Erin: There's something revealing — and alternately annoying and touching — about the way LeDuff portrays himself as well: he always manages to be the hero of his own anecdote, the self-aware guy who understands the masculine "code," and how to "belong" in every situation. His stories don't have that funny, self-sacrificing honesty found in, say, a Frederick Exley confession, or the fiction of Evan S. Connell (a writer LeDuff thanks in his acknowledgments). Instead, he tries to act out the truth in the here-and-now. Like you, LeDuff claims not to understand women, yet he reacts hotly when he's photographed for the newspaper at a gay rodeo in drag: "I'm straight as an arrow. Nobody bothered to ask. If the editors needed any proof of my sexual orientation, they could have easily sent me their unhappy wives and girlfriends and I would return them home with a smile." It's such a classic demonstration of compensating for sexual insecurity, I can't be sure he didn't fabricate it to make a point.

Craig: That was something I wondered while reading this: the whole possibility of rampant James Frey-ism. I found myself empathizing with LeDuff, but I remain unsure whether I completely believe him. While at no point did I feel I was being blatantly lied to, I did get the sense every episode held a heightened sense of drama: LeDuff's always just tough enough, just intelligent enough, his manliness is always up to the test of whatever he's up against. And even in this, I let him off the hook. That's part of this whole development into modern manhood: honing your embellishments. Take a seat next to any guy on a barstool, you'll hear embellishments. We aren't quite satisfied with the circumstances of our lives, but instead of addressing our shortcomings, we often prefer to lie about our merits. And since everyone is lying to one another, nobody can call anyone else out. The perfect system! And hey, I'm as much a culprit of this as anyone. Final question: what's your general sense of the book?

Erin: Regardless of how plausible I think the individual incidents are, I believe LeDuff captures the mood of men of his generation, the grief over what they perceive as a dying tradition of manhood. I question how much wailing and rending of garments is necessary, but I can't fault his portrait.

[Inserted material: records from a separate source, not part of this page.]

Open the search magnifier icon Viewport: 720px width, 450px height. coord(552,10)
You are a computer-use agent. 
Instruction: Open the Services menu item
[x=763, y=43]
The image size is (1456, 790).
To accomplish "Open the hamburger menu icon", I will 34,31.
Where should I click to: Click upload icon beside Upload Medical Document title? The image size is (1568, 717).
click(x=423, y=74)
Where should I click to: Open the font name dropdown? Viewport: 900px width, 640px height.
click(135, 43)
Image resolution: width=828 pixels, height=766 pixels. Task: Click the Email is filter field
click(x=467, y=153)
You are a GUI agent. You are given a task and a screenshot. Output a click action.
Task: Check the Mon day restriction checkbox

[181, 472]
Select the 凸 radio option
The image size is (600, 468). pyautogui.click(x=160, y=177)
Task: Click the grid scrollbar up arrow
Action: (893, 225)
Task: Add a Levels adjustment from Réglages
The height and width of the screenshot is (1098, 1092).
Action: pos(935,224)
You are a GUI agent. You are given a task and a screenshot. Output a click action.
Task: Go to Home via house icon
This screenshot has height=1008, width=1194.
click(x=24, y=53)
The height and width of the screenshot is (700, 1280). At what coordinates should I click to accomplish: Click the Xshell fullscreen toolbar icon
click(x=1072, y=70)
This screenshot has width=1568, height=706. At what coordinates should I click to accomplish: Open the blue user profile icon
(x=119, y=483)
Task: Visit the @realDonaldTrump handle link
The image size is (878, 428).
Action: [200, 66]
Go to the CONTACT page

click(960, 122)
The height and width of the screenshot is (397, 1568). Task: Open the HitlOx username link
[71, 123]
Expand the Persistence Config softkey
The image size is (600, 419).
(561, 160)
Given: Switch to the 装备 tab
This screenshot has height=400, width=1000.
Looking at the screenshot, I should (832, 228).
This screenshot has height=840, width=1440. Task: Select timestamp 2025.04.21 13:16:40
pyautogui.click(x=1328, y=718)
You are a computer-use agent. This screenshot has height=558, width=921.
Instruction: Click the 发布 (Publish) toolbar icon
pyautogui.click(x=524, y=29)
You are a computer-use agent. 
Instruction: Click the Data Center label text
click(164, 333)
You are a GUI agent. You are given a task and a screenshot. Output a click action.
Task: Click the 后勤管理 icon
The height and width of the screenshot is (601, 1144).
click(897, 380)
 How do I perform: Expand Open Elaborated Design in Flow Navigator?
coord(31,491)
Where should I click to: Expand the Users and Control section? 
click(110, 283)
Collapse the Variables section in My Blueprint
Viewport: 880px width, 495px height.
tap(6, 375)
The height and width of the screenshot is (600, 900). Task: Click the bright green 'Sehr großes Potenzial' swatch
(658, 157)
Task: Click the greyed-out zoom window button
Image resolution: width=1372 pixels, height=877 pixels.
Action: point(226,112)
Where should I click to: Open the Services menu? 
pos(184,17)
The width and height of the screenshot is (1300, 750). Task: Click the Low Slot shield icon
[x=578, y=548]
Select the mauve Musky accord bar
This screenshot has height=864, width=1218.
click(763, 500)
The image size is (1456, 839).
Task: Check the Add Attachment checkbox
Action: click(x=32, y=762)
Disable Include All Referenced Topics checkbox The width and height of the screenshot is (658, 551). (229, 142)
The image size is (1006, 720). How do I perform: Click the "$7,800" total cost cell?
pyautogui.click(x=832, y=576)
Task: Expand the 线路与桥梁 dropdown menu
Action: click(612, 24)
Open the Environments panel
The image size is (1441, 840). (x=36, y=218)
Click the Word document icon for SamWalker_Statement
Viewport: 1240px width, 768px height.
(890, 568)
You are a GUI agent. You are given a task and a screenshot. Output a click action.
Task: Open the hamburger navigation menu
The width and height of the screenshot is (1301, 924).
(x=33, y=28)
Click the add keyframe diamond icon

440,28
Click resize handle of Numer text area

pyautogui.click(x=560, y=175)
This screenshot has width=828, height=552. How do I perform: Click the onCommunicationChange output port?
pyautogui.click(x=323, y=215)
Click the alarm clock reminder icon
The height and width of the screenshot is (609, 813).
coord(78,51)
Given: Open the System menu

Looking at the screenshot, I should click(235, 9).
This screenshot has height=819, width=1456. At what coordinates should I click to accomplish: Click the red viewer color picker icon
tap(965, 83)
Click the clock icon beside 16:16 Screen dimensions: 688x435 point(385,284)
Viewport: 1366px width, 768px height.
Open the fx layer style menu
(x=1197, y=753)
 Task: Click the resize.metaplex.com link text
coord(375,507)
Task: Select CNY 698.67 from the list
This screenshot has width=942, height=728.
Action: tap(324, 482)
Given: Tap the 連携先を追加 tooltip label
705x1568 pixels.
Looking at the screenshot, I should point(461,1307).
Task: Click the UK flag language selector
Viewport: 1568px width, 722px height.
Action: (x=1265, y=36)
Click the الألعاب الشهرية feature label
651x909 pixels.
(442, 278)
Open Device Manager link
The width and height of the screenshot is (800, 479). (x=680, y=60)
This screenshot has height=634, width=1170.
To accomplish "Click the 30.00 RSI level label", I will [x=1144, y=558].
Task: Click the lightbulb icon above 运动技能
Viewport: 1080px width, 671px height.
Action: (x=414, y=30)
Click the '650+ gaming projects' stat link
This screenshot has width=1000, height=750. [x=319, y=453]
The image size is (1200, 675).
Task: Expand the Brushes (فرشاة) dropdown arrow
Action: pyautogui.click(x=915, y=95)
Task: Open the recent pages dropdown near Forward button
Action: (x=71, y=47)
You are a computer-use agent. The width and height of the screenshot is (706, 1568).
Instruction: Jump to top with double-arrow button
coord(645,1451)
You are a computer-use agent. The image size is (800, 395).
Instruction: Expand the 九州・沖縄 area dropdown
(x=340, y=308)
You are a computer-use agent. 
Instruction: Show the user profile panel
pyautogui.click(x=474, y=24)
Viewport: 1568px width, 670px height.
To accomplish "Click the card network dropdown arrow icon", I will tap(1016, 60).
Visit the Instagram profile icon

Craig: Agreed. As much as I've hacked on LeDuff, I did enjoy this book. I believe in his abiding wish to understand and chronicle the men he encounters, and never with a sneer, never from the scornful upper balconies. He lives and works and plays and fights with them, shares their fears, puts his guts on the line with theirs, and his book is truer for that sacrifice. Rarely does a book have the power to make a person feel bonded to the greater population he lives amongst — the testosterone-bearing portion, in any case."